Because of the many, serious associations with vitamin D deficiency, the best thing you can do is have your blood tested for vitamin D. Your results should be an interesting starting place for a conversation with your doctor about getting an appropriate amount of vitamin D for your body, and which, if any, health challenges might be standing in between you and vitamin D sufficiency.
- Sizar, Omeed, et al. “Vitamin D deficiency.” StatPearls [Internet] (2021).

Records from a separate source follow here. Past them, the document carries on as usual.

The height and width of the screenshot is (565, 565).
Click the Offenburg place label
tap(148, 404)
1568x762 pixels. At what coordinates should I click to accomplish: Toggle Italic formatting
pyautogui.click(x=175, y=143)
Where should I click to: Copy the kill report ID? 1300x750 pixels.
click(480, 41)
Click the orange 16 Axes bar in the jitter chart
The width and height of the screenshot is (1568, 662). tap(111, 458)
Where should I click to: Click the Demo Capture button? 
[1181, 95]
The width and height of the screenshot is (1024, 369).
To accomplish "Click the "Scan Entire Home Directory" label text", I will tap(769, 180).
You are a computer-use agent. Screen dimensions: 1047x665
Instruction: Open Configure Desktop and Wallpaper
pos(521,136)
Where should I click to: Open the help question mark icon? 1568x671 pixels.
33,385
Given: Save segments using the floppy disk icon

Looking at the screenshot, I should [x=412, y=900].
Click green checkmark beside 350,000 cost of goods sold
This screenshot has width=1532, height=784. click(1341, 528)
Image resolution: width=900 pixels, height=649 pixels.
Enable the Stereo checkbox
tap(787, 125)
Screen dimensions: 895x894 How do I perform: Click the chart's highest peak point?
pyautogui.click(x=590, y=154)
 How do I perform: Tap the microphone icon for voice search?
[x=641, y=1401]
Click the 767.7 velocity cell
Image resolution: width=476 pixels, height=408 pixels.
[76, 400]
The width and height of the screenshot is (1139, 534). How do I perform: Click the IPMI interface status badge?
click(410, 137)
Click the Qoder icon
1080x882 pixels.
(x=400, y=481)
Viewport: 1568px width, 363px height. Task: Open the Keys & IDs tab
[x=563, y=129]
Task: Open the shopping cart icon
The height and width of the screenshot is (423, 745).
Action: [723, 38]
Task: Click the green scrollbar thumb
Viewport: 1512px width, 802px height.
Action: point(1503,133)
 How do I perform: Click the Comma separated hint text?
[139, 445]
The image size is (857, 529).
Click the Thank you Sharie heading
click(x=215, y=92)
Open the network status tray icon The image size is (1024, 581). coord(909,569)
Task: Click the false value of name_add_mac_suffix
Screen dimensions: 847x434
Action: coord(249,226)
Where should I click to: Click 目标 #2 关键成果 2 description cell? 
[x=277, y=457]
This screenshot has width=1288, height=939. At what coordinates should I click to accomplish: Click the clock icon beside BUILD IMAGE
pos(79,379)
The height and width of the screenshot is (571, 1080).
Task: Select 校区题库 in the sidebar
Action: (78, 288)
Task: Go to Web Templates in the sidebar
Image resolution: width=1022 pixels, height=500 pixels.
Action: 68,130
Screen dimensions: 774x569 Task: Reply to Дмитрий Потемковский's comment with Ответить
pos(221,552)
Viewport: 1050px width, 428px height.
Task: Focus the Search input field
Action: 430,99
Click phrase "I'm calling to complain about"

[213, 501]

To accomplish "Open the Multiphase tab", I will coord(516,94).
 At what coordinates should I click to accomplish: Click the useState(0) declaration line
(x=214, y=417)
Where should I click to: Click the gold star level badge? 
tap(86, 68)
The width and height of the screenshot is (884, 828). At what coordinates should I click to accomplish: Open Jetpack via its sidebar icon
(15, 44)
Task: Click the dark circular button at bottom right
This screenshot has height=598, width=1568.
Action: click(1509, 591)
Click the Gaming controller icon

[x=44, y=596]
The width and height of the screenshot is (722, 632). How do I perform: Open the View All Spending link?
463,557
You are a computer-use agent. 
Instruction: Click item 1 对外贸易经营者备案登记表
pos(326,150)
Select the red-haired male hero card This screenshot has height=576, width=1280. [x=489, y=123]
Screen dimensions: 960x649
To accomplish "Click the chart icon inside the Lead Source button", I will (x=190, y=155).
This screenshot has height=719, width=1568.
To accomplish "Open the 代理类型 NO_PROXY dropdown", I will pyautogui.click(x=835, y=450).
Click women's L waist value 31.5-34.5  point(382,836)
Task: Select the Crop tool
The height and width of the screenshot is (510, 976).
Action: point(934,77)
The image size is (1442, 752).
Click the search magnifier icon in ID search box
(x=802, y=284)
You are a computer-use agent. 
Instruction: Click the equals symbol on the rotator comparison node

- Runestad, Todd. “Congress lauds vitamin D for COVID-19”. Natural Products Insider. Feb 25, 2021. https://www.naturalproductsinsider.com/ingredients/congress-lauds-vitamin-d-covid-19?utm_source=Bibblio&utm_campaign=Related
- Naeem, Zahid. “Vitamin d deficiency-an ignored epidemic.” International journal of health sciences 4.1 (2010): V.
- Huiberts, Laura M., and Karin CHJ Smolders. “Effects of vitamin D on mood and sleep in the healthy population: Interpretations from the serotonergic pathway.” Sleep Medicine Reviews 55 (2021): 101379.
- Farghali, Mahitab, et al. “Can Brain Health Be Supported by Vitamin D-Based Supplements? A Critical Review.” Brain Sciences 10.9 (2020): 660.
- Laird, E., J. Rhodes, and Rose Anne Kenny. “Vitamin D and inflammation: potential implications for severity of Covid-19.” Ir Med J 113.5 (2020): 81.
- Holick, Michael F. “Vitamin D deficiency.” New England journal of medicine 357.3 (2007): 266-281.
- Pilz, Stefan, et al. “Vitamin D, cardiovascular disease and mortality.” Clinical endocrinology 75.5 (2011): 575-584.
- Fitzpatrick, Lorraine A., John P. Bilezikian, and Shonni J. Silverberg. “Parathyroid hormone and the cardiovascular system.” Current osteoporosis reports 6.2 (2008): 77-83.
- Al Mheid, Ibhar, and Arshed A. Quyyumi. “Vitamin D and cardiovascular disease: controversy unresolved.” Journal of the American College of Cardiology 70.1 (2017): 89-100.
- Abraham, Paul S., et al. “THE VITAMIN “D‐BATE”: WHAT VASCULAR RISK IN GERIATRIC INPATIENTS?.” Journal of the American Geriatrics Society 59.8 (2011): 1556-1558.
- Mitri, J., M. D. Muraru, and A. G. Pittas. “Vitamin D and type 2 diabetes: a systematic review.” European journal of clinical nutrition 65.9 (2011): 1005-1015.